== Segment start ==
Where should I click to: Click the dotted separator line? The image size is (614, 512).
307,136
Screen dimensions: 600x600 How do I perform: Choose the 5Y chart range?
== Segment end ==
== Segment start ==
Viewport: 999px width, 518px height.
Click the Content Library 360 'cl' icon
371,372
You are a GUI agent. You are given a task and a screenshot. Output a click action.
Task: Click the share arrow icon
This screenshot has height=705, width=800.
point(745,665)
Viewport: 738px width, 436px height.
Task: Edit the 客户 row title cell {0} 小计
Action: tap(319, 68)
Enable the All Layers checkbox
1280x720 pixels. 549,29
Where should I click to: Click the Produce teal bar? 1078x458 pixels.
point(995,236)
== Segment end ==
== Segment start ==
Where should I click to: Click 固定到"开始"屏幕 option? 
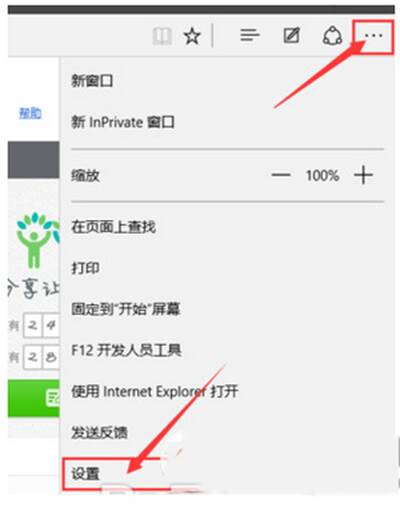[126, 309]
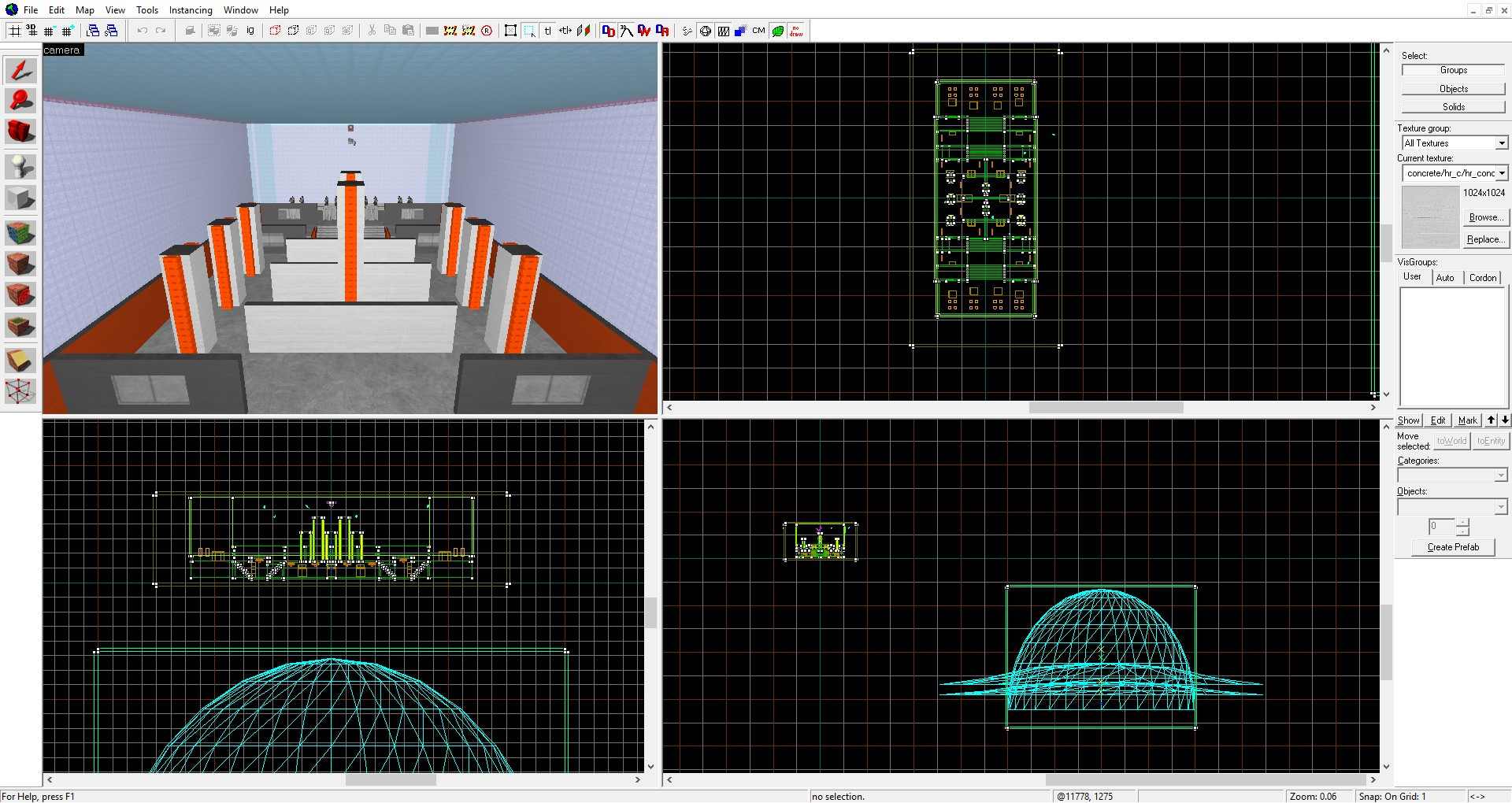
== Segment end ==
Proceeding from the line containing "Where should I click to: Click the dotted" through the line containing "Screen dimensions: 600x600", transcribe the lines above exactly, both end lines included.

Where should I click to: Click the dotted separator line? The image size is (614, 512).
307,136
Screen dimensions: 600x600 How do I perform: Choose the 5Y chart range?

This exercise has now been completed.